Data for this exercise:
------------------------------------------------
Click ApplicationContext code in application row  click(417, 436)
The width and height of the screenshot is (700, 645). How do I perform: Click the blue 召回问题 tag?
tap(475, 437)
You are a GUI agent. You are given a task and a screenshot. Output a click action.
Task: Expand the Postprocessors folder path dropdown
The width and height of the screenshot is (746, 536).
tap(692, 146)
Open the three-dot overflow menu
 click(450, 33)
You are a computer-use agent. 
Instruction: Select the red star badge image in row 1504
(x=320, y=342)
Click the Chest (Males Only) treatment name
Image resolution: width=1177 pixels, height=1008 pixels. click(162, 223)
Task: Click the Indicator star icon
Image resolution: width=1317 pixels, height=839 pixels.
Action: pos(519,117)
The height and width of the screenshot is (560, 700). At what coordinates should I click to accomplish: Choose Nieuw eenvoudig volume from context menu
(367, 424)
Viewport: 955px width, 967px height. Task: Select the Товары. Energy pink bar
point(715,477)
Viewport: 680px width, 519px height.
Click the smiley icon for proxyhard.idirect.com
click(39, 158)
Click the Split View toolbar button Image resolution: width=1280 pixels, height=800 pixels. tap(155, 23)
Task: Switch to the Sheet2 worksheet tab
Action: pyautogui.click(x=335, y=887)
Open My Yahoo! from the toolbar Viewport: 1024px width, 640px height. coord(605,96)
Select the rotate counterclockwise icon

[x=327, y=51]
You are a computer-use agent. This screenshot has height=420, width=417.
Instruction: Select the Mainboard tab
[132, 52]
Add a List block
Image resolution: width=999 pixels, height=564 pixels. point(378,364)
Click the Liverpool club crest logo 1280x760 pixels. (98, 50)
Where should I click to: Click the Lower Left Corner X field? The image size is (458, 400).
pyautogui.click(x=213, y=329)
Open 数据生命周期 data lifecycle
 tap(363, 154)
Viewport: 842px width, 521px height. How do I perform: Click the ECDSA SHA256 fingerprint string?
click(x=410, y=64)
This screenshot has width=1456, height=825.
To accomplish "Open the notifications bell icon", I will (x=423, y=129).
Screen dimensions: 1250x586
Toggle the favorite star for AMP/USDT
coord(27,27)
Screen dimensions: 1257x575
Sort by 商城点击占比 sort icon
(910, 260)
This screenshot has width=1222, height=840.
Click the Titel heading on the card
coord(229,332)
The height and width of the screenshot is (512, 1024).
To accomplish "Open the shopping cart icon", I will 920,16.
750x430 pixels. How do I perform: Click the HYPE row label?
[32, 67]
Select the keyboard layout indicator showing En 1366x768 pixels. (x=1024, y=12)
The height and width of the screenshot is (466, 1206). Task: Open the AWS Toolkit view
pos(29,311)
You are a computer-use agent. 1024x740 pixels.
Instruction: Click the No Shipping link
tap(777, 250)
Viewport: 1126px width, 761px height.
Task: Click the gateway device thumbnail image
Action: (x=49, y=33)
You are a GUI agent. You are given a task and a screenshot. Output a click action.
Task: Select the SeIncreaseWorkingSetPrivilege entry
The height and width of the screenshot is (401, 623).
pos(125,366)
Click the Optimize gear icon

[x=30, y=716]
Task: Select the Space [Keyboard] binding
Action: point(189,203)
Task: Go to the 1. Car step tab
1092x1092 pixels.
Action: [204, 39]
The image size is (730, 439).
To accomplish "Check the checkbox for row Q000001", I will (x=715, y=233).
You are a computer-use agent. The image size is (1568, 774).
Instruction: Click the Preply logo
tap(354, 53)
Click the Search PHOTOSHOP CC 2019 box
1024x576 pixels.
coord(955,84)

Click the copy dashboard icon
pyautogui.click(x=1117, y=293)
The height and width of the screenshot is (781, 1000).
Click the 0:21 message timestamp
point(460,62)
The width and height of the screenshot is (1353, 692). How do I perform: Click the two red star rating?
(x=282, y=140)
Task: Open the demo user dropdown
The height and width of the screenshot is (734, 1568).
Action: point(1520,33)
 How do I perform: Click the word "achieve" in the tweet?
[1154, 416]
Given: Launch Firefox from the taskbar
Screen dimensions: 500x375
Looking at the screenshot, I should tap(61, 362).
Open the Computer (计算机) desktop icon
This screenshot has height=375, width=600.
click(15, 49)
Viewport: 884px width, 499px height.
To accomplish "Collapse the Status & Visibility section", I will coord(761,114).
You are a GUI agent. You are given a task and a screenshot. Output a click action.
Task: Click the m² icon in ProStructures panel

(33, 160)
------------------------------------------------
Assignment:
Go through the material and copy every line in which the word "will" occurs.

Solution:
To accomplish "Open the notifications bell icon", I will (x=423, y=129).
To accomplish "Open the shopping cart icon", I will 920,16.
To accomplish "Check the checkbox for row Q000001", I will (x=715, y=233).
To accomplish "Collapse the Status & Visibility section", I will coord(761,114).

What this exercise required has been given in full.